Now with StarMS we should find an answer to how it compares to other really effective treatments. I hope it’ll help make HSCT become more widely available in the UK.

We want to raise the bar, so the most effective treatments are offered to anyone who’ll benefit. Whether that’s HSCT or a drug like ocrelizumab, if you have highly active MS, I believe these treatments shouldn’t be a last resort.

This study won’t answer all the questions we need answers to. It won’t tell us whether it’s effective for progressive MS. So a lot of people feel let down. It’s heart-breaking to tell someone they can’t have this. But this is the first national HSCT study. Perhaps the next step will be a study with progressive MS.”

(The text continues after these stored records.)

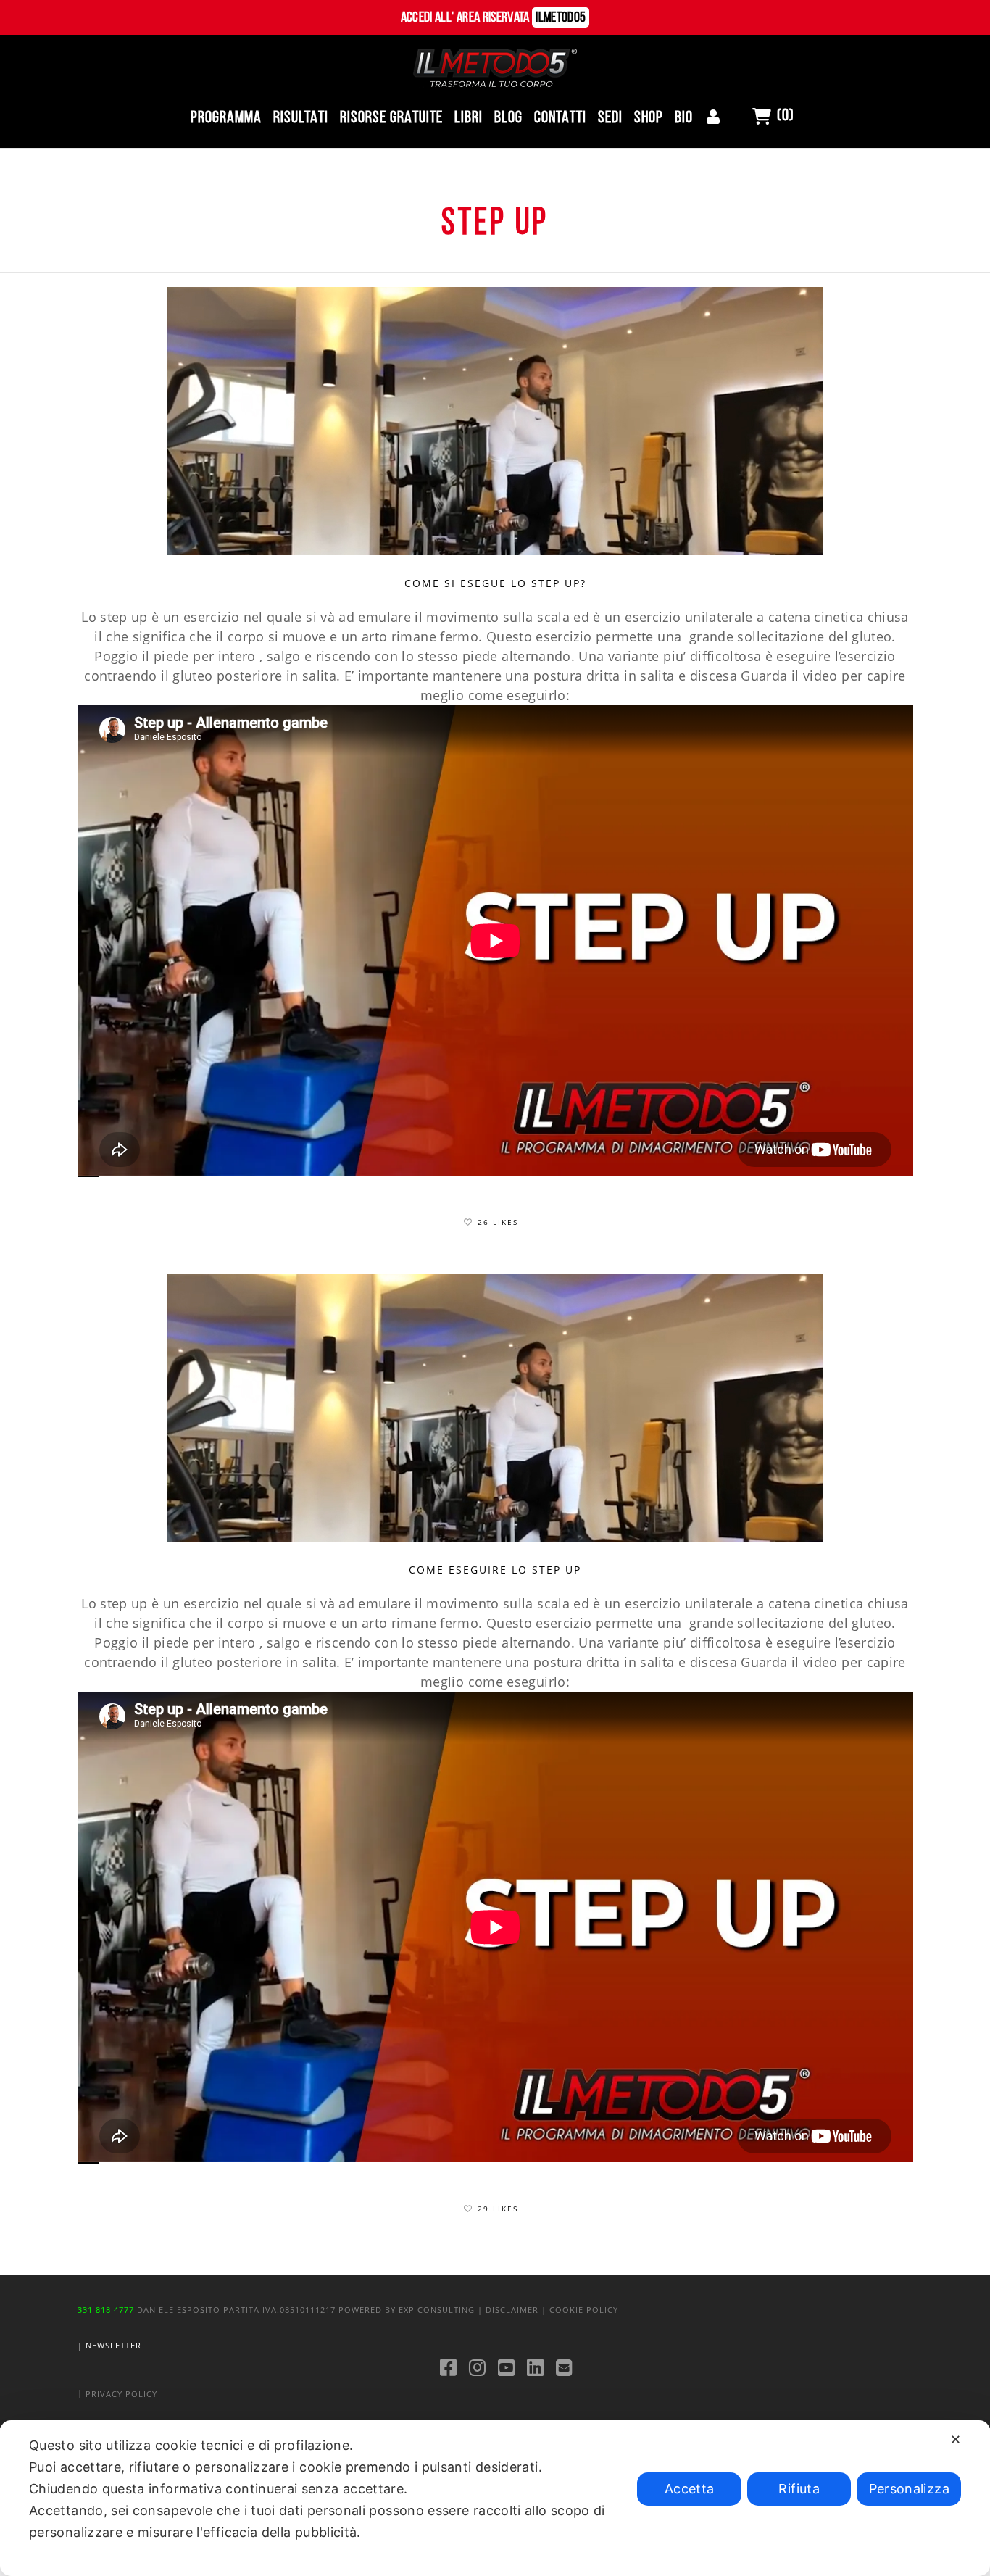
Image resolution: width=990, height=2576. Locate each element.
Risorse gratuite (391, 118)
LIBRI (468, 118)
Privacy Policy (121, 2393)
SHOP (648, 118)
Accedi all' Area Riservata (493, 18)
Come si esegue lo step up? (495, 583)
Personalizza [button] (909, 2488)
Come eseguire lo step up (495, 1569)
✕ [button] (955, 2439)
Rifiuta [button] (799, 2488)
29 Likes (498, 2208)
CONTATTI (560, 118)
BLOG (508, 118)
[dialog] (495, 2498)
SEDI (610, 118)
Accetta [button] (690, 2488)
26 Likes (498, 1222)
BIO (684, 118)
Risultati (300, 118)
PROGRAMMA (226, 118)
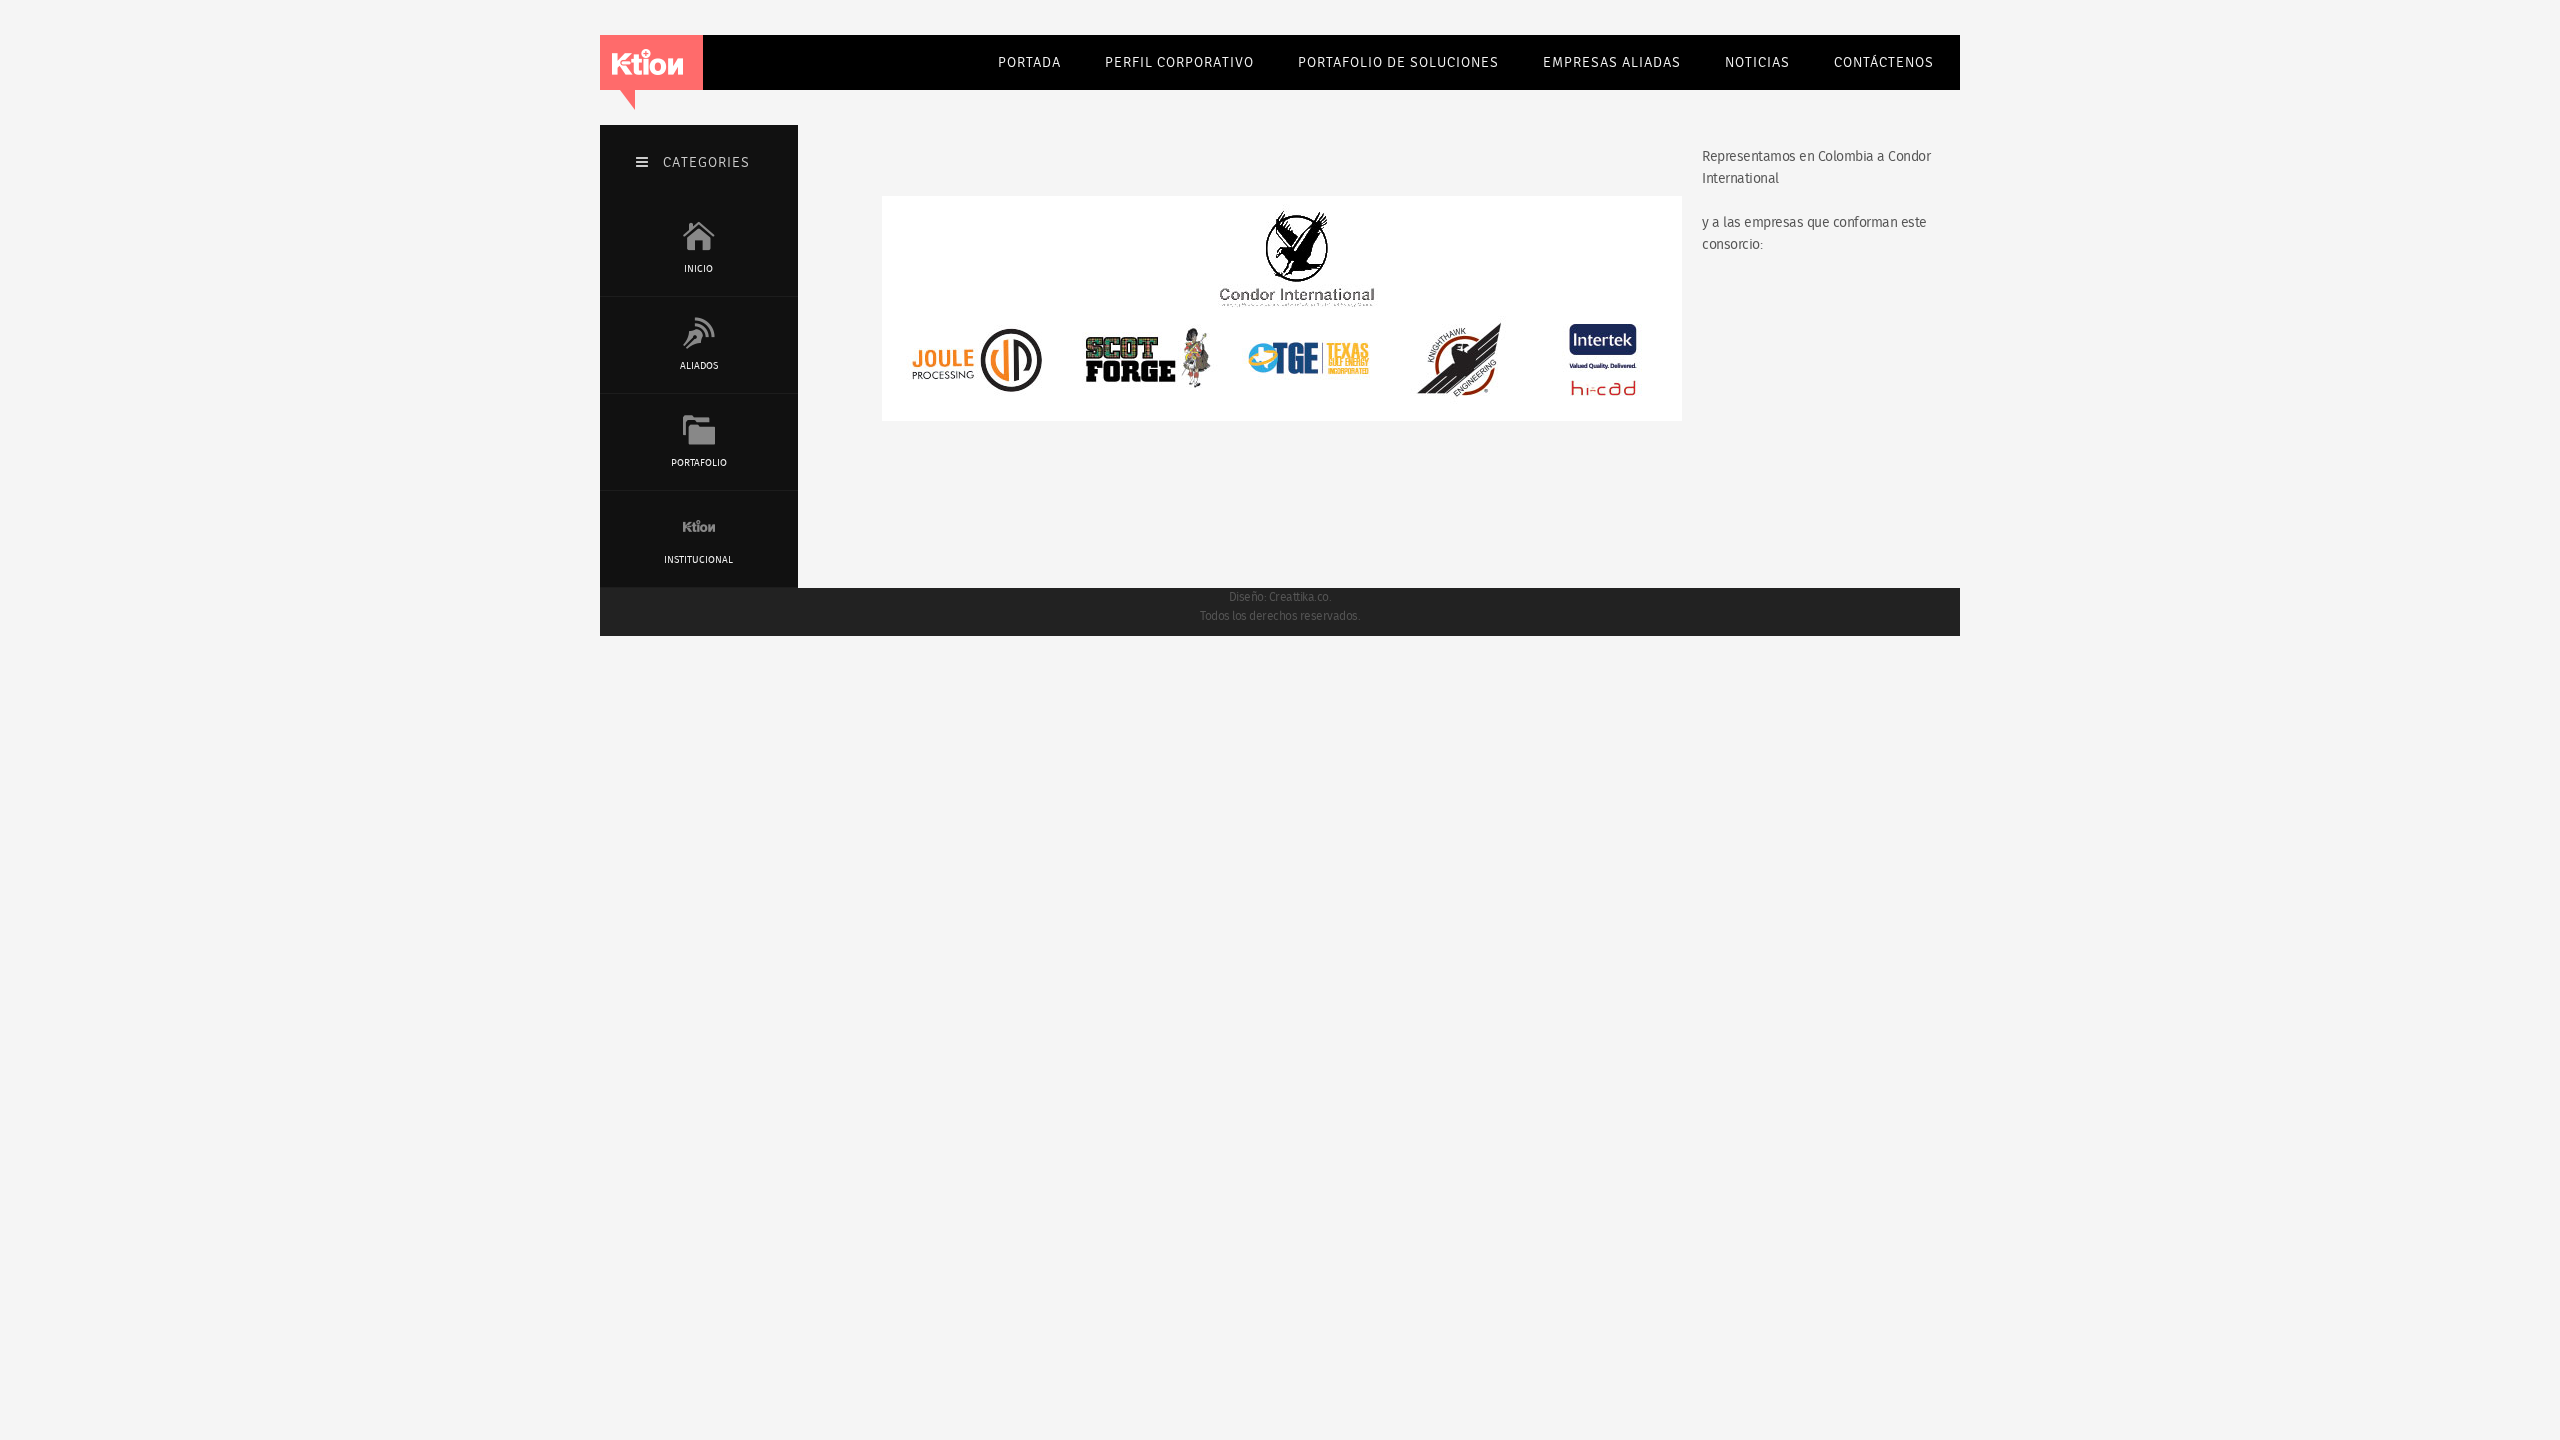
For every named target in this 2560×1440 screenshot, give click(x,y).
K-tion (647, 62)
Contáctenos (1884, 63)
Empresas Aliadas (1612, 63)
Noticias (1757, 63)
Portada (1029, 63)
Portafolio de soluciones (1398, 63)
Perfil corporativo (1179, 63)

Image shows a headshot of a smiling woman. She has short hair and it wearing a light coloured top, and the background is blurred greenery through a window.

"People know the risks and are prepared to take on that journey"

Collette Beecher, Patient Representive and PhD student

“I had HSCT myself six years ago. I feel I was extremely lucky. Quite a few of my symptoms disappeared. Other symptoms have remained with me, but the bigger relapses that were affecting my mobility haven’t come back. This has improved my quality of life significantly.

When people are choosing to have HSCT, the fear of their MS progressing is greater than any fear about actually having the treatment. In preparation for receiving HSCT I was able to ask lots of questions to help me make an informed decision, and this was reassuring. So I understood what to expect, knew the risks and was prepared to take on that journey.

I’m so pleased the trial is going to be offered at so many different hospital sites. We’re seeing a real partnership between haematologists and neurologists to push this forward. It's encouraging this trial will expand expertise to deliver HSCT across more UK sites, to increase the number of people this treatment can be offered to.”